**What you have to do**
Read the records and gather each line that includes "will".

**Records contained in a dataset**
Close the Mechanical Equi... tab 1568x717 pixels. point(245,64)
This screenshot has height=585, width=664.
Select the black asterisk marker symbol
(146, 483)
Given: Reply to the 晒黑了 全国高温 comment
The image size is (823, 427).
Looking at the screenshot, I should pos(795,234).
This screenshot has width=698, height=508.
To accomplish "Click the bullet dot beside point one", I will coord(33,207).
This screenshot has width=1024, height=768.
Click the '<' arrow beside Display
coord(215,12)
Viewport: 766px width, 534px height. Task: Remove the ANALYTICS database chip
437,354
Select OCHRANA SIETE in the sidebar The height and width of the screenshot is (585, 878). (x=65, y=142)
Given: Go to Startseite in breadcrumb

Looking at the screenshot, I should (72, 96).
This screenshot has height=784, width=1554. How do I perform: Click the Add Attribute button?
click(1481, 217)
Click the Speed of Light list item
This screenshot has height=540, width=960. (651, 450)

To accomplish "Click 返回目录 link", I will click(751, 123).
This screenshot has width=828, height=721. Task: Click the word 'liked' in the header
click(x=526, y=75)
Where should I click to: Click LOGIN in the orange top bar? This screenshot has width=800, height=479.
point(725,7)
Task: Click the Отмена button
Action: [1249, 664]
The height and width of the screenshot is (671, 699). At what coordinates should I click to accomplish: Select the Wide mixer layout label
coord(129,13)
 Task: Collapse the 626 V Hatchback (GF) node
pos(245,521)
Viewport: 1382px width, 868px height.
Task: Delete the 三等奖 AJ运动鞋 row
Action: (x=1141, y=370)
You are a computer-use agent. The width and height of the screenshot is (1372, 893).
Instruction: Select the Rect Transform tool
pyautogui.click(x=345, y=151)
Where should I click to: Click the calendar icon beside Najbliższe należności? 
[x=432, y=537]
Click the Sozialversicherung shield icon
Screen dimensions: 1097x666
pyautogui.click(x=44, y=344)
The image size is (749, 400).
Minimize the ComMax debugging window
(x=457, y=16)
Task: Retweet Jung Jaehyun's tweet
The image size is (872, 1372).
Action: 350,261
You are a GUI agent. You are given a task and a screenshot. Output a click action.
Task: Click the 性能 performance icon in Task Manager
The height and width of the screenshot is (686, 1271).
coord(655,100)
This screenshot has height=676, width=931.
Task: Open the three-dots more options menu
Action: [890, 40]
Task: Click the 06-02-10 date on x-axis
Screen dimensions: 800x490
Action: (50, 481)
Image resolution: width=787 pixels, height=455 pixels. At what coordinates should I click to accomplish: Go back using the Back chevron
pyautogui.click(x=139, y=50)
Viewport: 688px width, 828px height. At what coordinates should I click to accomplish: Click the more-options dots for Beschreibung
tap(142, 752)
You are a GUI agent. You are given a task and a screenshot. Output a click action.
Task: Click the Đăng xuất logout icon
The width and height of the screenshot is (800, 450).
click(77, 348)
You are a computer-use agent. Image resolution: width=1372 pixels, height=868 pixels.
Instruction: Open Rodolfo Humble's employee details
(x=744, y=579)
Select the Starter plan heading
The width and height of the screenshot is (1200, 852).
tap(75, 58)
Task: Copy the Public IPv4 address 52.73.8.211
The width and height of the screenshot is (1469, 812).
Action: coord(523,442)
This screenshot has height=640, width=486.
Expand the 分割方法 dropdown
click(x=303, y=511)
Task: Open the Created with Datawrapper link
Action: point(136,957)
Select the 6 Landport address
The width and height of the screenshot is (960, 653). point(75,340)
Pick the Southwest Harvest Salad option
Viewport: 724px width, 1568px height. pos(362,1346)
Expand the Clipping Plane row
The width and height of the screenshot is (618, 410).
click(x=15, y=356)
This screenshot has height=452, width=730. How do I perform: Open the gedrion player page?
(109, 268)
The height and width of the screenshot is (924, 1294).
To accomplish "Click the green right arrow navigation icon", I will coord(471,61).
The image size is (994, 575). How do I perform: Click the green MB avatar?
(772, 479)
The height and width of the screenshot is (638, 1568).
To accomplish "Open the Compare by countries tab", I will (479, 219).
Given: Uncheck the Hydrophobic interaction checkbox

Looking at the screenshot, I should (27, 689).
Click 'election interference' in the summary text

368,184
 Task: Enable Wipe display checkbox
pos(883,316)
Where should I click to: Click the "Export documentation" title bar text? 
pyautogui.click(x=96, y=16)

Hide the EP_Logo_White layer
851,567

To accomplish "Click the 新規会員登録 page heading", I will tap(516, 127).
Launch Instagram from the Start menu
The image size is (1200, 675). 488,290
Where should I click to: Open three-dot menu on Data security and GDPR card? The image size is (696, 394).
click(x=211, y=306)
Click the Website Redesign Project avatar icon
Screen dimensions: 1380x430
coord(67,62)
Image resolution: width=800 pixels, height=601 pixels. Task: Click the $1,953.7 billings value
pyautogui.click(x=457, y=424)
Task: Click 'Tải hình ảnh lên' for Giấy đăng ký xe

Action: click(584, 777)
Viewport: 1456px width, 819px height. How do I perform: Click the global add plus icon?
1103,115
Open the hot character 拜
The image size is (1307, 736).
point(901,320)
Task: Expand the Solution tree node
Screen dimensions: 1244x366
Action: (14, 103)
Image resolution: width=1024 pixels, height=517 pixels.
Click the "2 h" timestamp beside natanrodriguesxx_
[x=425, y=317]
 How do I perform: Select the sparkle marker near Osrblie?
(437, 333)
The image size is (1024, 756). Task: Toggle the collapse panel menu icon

**Output for this exercise**
To accomplish "Click the bullet dot beside point one", I will coord(33,207).
To accomplish "Click 返回目录 link", I will click(751, 123).
To accomplish "Click the green right arrow navigation icon", I will coord(471,61).
To accomplish "Open the Compare by countries tab", I will (479, 219).
To accomplish "Click the 新規会員登録 page heading", I will tap(516, 127).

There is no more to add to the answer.